We first look at the Accept-Language header to pick which language to show. It’s not perfect but it gets us 90% of the way, and it doesn’t require user intervention. In case we get it wrong, athletes may override that using the language picker at the bottom of every page on Strava. To allow developers to quickly switch languages, we also support a URL parameter which overrides any other input. We ended-up writing several filters of the sort, in order to, e.g., release beta languages to a specific set of athletes before opening them up to the rest of the world.

CLDR is the single source of truth for any aspect of your code that is locale-dependent. Date and number formats are common examples, but there’s also data about currencies, territories, languages and their names is every other language, plural forms. We’ve been making very heavy usage of the CLDR bindings in the two main languages we use on the frontend: Ruby and Javascript. We wrapped TwitterCldr into custom formatters to correctly display the various metrics that are core to the Strava experience: distance, elevation, speed, pace, etc…
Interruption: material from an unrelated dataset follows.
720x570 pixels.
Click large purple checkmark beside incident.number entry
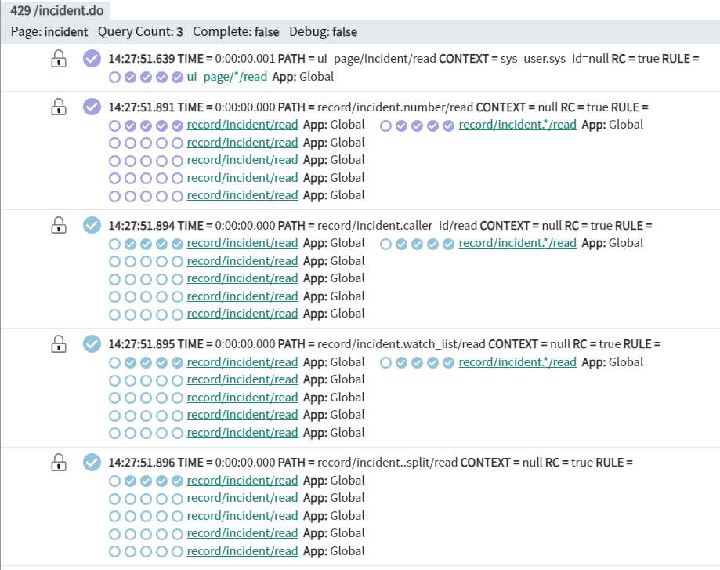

TwitterCldr JS is included in pretty much every page on Strava. We rolled out our own solution for managing JS translations. For simplicity’s sake, we wanted to keep YAML as a storage format and keep Rails’ message format for placeholders and plurals. We configured our asset pipeline to marshall the YAML file containing messages used in our JS code into JSON, and we wrote a small Coffeescript library that mimicks Rails’ built-in t method.

Many more challenges needed to be tackled and some of them remain to this day: localizing content stored in our database (e.g. Strava Challenges), letting athletes submit support questions in their native language, localizing assets, supporting international payments…

In the past year, Strava has shipped in 13 languages on both mobile platforms and we’re launching our 10th language on the web today:

In numbers, internationalization took us from being natively available to a mere 400 million people to over 1.4 billion. If you are a Strava athlete using our services in English and haven’t taken notice of this, then it means this has been a success. Even though Strava is a relatively young organization, legacy code starts creeping in from day 1. Internationalization made us take a hard look at the parts of our codebase that rarely see the light of day and question past decisions — if no one can reasonably explain why things are done in a given way, it’s probably a good idea to try getting rid of it.

It took 6 months to ship the web app in French, our first non-English language. Each subsequent international launch took less and less time, down to just an hour to add support for our newest language. This is the kind of scalability and velocity that makes the product better for everyone.